Here's another big failure.  Farming.  Late in a previous season, a lady who's written to be smart draws a fanciful map of her lands being turned to wheat and other crops.  By "written to be smart," I mean that she knows exactly as much about farming as the writers who made her waste her final moments of life.  The kind of farming that can feed hundreds and makes life easy is going to require thousands of acres.  Fertilizers need to be applied or lived without.  The same for pesticides.   And this farmstead needs impossible walls that can't be breached by walkers or by humans.  No, if I was in charge of rebuilding agriculture, we'd do it like the Native Americans on the high plains.  Plant tough crops and move on.  Then come back again at harvest time.  A large sloppy technique, and your wheat would get raided.  But potatoes are hard to find, and on a substantial scale, those white gems would help feed hundreds.

The list of complaints continues, and plainly I watched too many seasons before quitting.

For instance, where can I buy a car that can sit for years and start with a turn of the key?  And how can any abandoned car still have air in its tires?  And for that matter, why hasn't the gasoline evaporated down to varnish inside the unused fuel lines?

Why in hell are the cities still standing?  Abandoned buildings practically want to burn; Atlanta and Washington DC should have turned to pillars of smoke and heavy falls of ash.  And the countryside wouldn't be spared.  Living and dead mouths have eaten every deer and presumably most of the mice.  That's why the underbrush would grow up thick, waiting for the next lightning strike and the resulting wildfire.

And now back to the daily business about avoiding starvation:  Insects should be on the regular diet.  Cicadas are a time of wealth.  And think of every funeral from this series.  Having life experience when it comes to digging holes, I know there's treasure in the ground, and the mourners aren't going to hesitate grabbing up the night crawlers, then sucking them down like pasta.

Finally, why doesn't anyone ask the obvious questions about this impossible disease?  Not that there's any virus or bacterium that can turns corpses into slow forces of nature.  I'm not saying that an origin should be found, or that the ultimate cure needs to be perfected.  I'm just proposing that smart people who dream about three acres of wheat might be more likely to spend time and risk death trying to make sense of a world-ending plague.

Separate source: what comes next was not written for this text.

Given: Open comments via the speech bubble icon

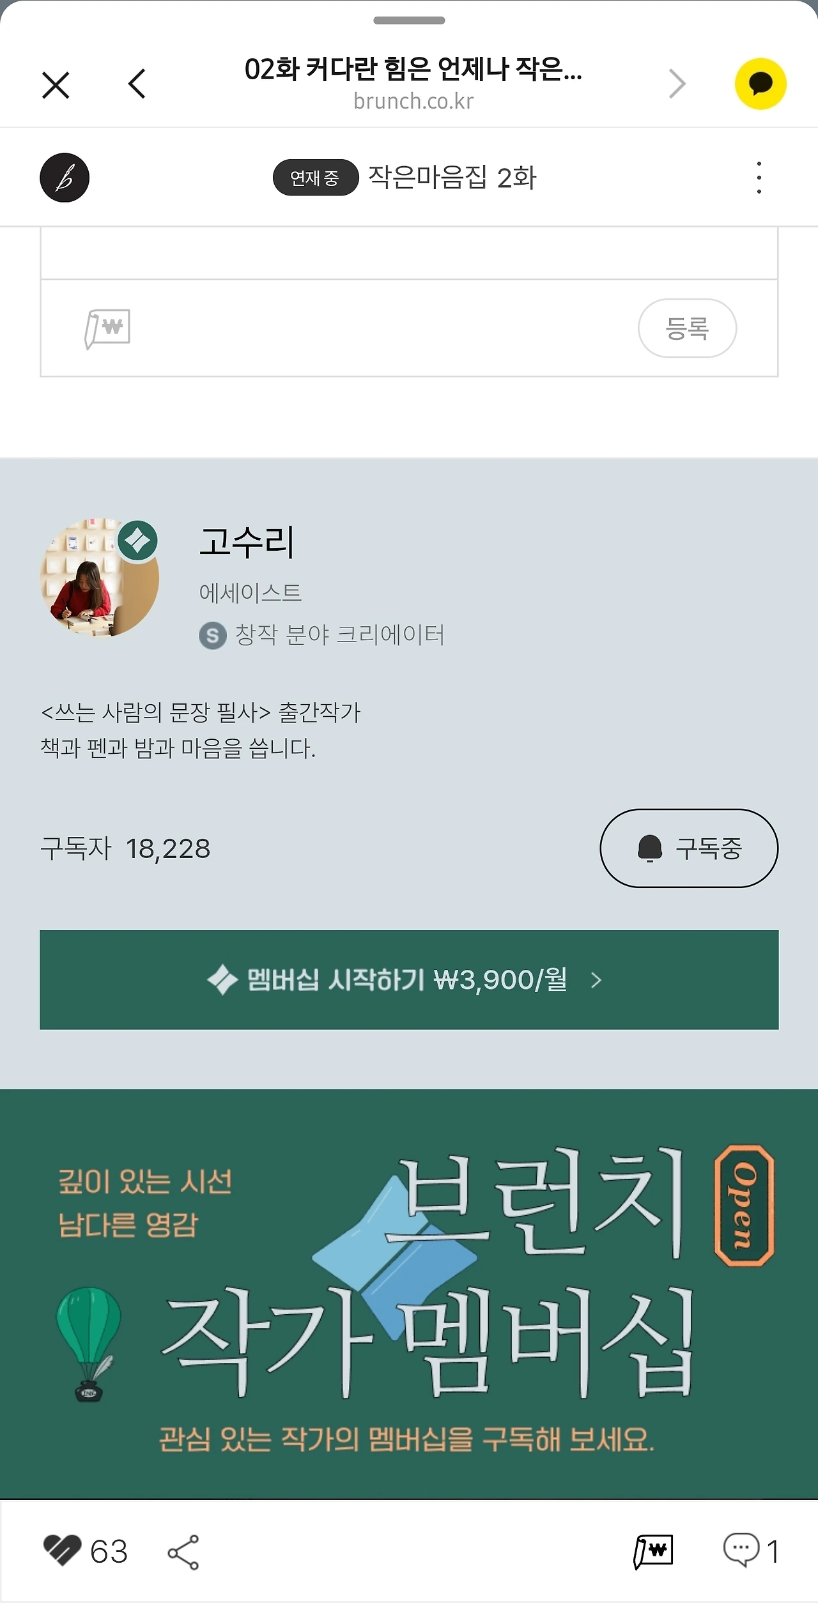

For some of these problems, there is an answer.  It's my writer's answer, assuming that I was hired to help find a suitable end for the shuffling the Dead.  We know everybody is infected.  We know because Rick learned that from a CDC doctor and then didn't mention it to anybody for a very long time.  Because he's a sensitive leader, I suppose, and he didn't want his people getting depressed.  Or for whatever other reason there is.  But what if it isn't just that Rick is infected, and Carol is infected, and one-eyed Carl too?  What if everybody who appears alive is not.  Our characters are already a little bit of a zombie, stupid and primal and at a loss to find answers.  Which has a historical precedent, as if happens.  A 19th century British venture, the Franklin expedition to the map the Northwest Passage, was lost.  And by lost, I mean that everyone died, and some died doing very curious nonsense.  For instance, after their ships were locked into ice, when they had no choice but to walk, they dragged a piano with them.  And why?  One factor was that this state-of-the-art mission that carried canned food, and the cans were improperly soldered.  As a result, everyone was suffering from lead poisoning.  Which is rather like a universe of full of walkers and foolish people who haven't quite turned yet.

Now that would be a very tragic turn inside a story that otherwise makes zero sense.

And sure, I'm fired.  But with my last paycheck, I hope.